Horace,
This is a nonsensical model of the process and certainly *not* one
implied by me.
Well - playing devil's advocate once again, if tritium were coming off
in the vacuum exhaust in well-equipped labs, it would set off a warning
- but maybe they did not have any such precaution... nevertheless ...
in trying to get a better protocol pinned-down, in case anyone (such as
a Mills proponent) might wish to whittle down the open possibilities, it
would seem that tritium has such a unique signature that it would not be
hard to find it, especially with a dedicated tritium detector, unless it
is ALL at the much lower energy level (and how could that be?) .... That
is, if one looks in the right place like the vacuum exhaust, or turning
the pump off, tritium detectors should spot it like a sore thumb.... and
also - another factor weighing against tritium is that one can doubt
that helium would have much of an effect on tritium release, in the
situation where there was only helium, but less fogging.

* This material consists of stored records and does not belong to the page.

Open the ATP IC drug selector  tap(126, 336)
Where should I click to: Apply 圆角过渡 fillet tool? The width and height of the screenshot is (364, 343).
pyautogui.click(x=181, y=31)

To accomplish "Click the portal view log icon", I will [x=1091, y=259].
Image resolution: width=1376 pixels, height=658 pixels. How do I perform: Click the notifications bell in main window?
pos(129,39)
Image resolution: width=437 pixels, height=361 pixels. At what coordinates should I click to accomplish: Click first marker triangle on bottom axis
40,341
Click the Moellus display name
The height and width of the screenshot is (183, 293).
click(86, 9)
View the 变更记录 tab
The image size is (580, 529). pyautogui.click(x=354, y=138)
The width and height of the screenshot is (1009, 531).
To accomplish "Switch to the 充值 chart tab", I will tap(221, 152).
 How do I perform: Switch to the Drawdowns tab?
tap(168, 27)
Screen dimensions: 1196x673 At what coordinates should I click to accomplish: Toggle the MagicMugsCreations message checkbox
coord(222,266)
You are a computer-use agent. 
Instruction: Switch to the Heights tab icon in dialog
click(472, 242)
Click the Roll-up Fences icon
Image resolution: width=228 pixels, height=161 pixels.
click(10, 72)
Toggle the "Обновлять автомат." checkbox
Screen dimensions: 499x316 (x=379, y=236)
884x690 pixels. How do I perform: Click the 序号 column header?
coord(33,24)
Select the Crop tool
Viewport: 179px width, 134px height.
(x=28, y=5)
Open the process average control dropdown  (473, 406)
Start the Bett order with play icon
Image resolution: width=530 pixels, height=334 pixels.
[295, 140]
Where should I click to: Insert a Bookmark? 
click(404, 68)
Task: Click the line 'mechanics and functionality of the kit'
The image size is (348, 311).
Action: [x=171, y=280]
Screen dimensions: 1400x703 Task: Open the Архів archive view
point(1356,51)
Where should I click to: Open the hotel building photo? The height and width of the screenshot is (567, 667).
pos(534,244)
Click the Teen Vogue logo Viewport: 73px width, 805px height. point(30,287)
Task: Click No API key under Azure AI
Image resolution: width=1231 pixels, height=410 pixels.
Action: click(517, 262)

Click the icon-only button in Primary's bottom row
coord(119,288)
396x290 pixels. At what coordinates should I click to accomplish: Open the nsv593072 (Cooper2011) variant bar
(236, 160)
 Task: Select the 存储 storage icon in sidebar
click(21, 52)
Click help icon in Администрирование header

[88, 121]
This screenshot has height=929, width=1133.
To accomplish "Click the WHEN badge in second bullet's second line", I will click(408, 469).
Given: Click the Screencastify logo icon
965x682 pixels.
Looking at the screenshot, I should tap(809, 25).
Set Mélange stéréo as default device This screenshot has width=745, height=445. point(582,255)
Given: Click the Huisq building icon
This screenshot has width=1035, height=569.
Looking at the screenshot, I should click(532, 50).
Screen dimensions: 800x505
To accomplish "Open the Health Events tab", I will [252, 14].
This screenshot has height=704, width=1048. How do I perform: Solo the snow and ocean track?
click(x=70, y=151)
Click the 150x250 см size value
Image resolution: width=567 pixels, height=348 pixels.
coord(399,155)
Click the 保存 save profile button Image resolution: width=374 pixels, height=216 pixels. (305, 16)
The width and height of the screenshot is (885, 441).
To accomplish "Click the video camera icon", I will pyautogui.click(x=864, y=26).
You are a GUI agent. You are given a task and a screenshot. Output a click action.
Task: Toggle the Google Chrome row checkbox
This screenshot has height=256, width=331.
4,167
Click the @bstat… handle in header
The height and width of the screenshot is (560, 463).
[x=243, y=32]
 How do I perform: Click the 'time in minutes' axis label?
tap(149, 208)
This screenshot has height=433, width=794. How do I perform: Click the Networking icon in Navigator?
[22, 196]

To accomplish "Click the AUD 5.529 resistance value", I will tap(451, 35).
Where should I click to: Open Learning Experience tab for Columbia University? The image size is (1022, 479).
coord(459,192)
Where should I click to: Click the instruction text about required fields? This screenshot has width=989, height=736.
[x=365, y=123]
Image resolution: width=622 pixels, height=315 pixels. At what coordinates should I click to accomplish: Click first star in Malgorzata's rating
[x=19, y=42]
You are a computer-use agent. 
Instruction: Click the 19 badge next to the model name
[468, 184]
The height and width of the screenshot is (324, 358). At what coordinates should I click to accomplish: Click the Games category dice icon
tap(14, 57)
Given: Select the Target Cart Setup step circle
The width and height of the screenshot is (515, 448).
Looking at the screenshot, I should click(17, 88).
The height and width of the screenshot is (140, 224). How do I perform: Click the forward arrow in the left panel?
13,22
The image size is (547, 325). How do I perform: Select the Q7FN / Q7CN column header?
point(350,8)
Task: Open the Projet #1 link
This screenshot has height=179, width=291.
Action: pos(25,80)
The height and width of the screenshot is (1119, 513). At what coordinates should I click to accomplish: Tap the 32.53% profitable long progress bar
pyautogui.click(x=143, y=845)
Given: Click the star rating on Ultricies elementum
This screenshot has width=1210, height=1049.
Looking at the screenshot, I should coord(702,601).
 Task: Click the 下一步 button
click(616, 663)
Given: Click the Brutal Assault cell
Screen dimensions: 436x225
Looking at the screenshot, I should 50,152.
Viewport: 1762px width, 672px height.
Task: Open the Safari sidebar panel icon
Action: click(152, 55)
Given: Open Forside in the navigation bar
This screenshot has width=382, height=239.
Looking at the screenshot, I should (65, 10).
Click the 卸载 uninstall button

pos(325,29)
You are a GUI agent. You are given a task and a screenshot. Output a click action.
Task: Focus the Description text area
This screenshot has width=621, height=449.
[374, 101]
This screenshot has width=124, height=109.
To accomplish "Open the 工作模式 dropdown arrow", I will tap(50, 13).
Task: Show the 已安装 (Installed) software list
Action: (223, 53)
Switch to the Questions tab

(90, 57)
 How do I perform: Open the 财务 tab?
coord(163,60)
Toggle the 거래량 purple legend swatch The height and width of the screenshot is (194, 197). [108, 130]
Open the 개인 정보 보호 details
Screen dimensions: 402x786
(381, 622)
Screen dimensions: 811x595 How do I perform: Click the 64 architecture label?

You would agree that if a vacuum is drawn on a tight seal, then pump
turned off for the multi-hour exposure, and there is still only minimal
fogging - then the exposure is not due to the release of tritium ?
If tritium can be eliminated, then beta decay of the neutron is still an
open possibility - but a vacuum would not have eliminated that before
(in the original) - and the crux of this puzzle is that the effect goes
away with a either a vacuum or with an unreactive gas (He, Ar)... and
also - the other factor weighing against tritium is that helium should
not have much of an effect.
If I am understanding this, with a reactive gas present - O2 or N2 there
is an fairly large signal and it is not due to photons. If tritium,
photons and neutron decay are eliminated and 300 volt electrons are the
culprit, then my original take on this was to look for a species that
would displace an inner electron of O2 or N2. Auger electron
spectroscopy is where you usually see electrons of this energy.
The hydrino-hydride, as a candidate - which in an ion having a bound
electron of the exact energy to be displaced might be able to do this.
At least that is one possibility which has not been ruled out. Look on
Robin's site:
http://users.bigpond.net.au/rvanspaa/New-hydrogen.html
...for the shrinkage necessary (looks like 1/9 to 1/10) which is
necessary to get almost exactly to this 300 volt level if both of the
electrons in the hydride pair to the same level - which Mills may not
believe happens, but others do.
I do not buy the possibility which Robin mentioned of further shrinkage,
as that involves a photon, nor the possibility of a nuclear reaction -
which is eliminated by the low energy of the electron and the lack of
gammas.
Where else in physics does one normally find electrons in this range,
other than Auger spectroscopy ? If anyone replicates this, they should
borrow such a device and pin down the exact energy, perhaps.
Jones